◆ **Quellenauszug**
-------

Festgottesdienst der Evangelisch-reformierten
Kirchgemeinde St. Gallen C
Sonntag, 13. September 2009, Kirche St. Laurenzen
Dialogpredigt Pfr. Peter Willi und Pfr. Dr. Dölf Weder
Ihr seid das Licht der Welt
14 Ihr
seid das Licht der Welt. Eine Stadt, die oben auf einem Berg liegt, kann
nicht verborgen bleiben. 15 Man zündet auch nicht ein Licht an und
stellt es unter den Scheffel, sondern auf den Leuchter; dann leuchtet es
allen im Haus. 16 So soll euer Licht leuchten vor den Menschen, damit
sie eure guten Taten sehen und euren Vater im Himmel preisen. (Matthäus
5, 14-16)
Peter Willi:
Ein beinahe
vermessen anmutender Text für den Jubiläumsgottesdienst einer
Kirchgemeinde, die gerade mit einem ganzen Festmonat auf sich aufmerksam
gemacht hat. Ja, könnte man meinen, St. Gallen C hat die Bibel verstanden,
diese Kirchgemeinde stellt ein schönes Festprogramm auf und feiert ihr
150-jähriges Bestehen, sie stellt ihr Licht oben auf den Leuchter, dass es
allen in der Stadt leuchten möge. „Tut Gutes und sprecht davon!“ könnte
der zugehörige Slogan lauten – und man kann ihn gerade im kirchlichen
Kontext auch immer einmal wieder hören.
Ein Jubiläum ist eine schöne Sache.
Gemeinsam feiern, essen und trinken, beisammen sein, Interessantes und
Schönes hören und sehen und mehr als sonst spüren, welche Funktion die
Kirchgemeinde, der man angehört, hat und auch haben könnte. Der Festmonat,
der hinter uns liegt, hat bei vielen von uns bleibende Eindrücke
hinterlassen, noch klingt die Musik in unseren Ohren und noch sind uns
spannende Details aus Geschichte und kirchlicher Gegenwart in Erinnerung.
Vielleicht ist sogar ein wenig Stolz vorhanden über diesen Reichtum an
Kultur und Veranstaltungen, ganz sicher aber Dankbarkeit dafür, dass
Kirche in dieser reichen und schönen Form hier bei uns in der Stadt St.

-------

◆ **Datenteil**
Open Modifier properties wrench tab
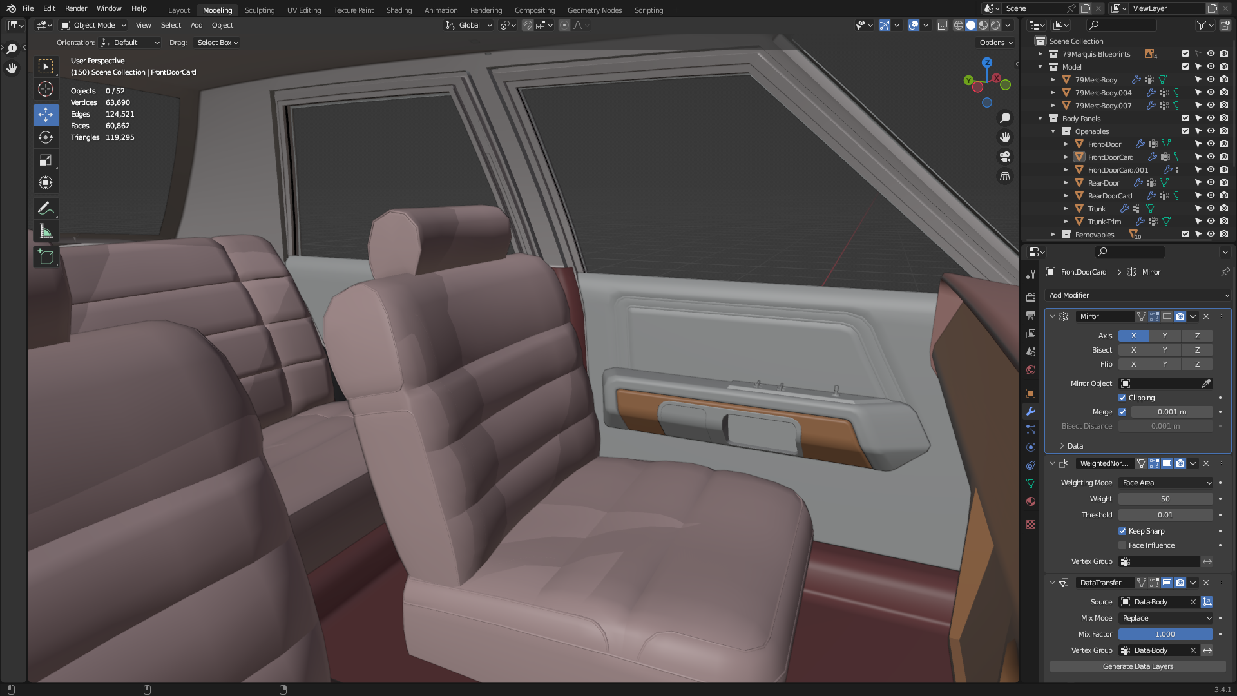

-------

◆ **Ziel 1**
Welchen Slogan nennt die Predigt als möglichen Leitspruch für das Jubiläum der Kirchgemeinde?
◆ **Ziel 2**
Schreib die Predigt bitte im Anschluss an ihre letzten Worte weiter.

◆ **Lösung 1**
„Tut Gutes und sprecht davon!“

◆ **Lösung 2**
Gallen möglich ist.
Kirche – und das wissen alle hier
Anwesenden – ist aber nicht nur Kulturorganisation, sondern immer auch
bezogen auf einen tragenden Grund, den Glauben an die Bedeutung von
Auferstehung und Leben für alle Menschen. Dabei beruft sich Kirche auf die
Worte und Taten des Wanderpredigers Jesus von Nazareth wie sie in den vier
Evangelien im Neuen Testament überliefert sind. Drei besonders schöne
Kapitel mit bedeutsamen Worten sind die Kapitel 5-7 des
Matthäusevangeliums, die Bergpredigt. Hier finden sich die
Seligpreisungen, Gedanken zu verschiedenen Lebensfragen, eine Anleitung
zum Beten, der wir das Unser Vater verdanken, das wir in jedem
Gottesdienst beten, und eben auch die Worte, in denen Jesus die, die ihm
zuhören, als das Licht der Welt bezeichnet. Was bedeutet das? Was ist
damit gemeint, dass die Menschen, die Jesus zuhören, ihr Licht vor den
Menschen leuchten lassen sollen? Worin bestehen die guten Werke, die
gesehen werden sollen? Und was haben diese guten Werke mit dem zu tun, den
Jesus den „Vater im Himmel“ nennt?
Dölf Weder:
Lieber Peter, ich bin froh, dass du
mir mit deinen Fragen Gelegenheit gibst, unseren Bibeltext etwas genauer
anzuschauen. Er wäre nicht der erste, der bei genauerer Betrachtung etwas
anderes sagt, als man auf den ersten Blick annimmt.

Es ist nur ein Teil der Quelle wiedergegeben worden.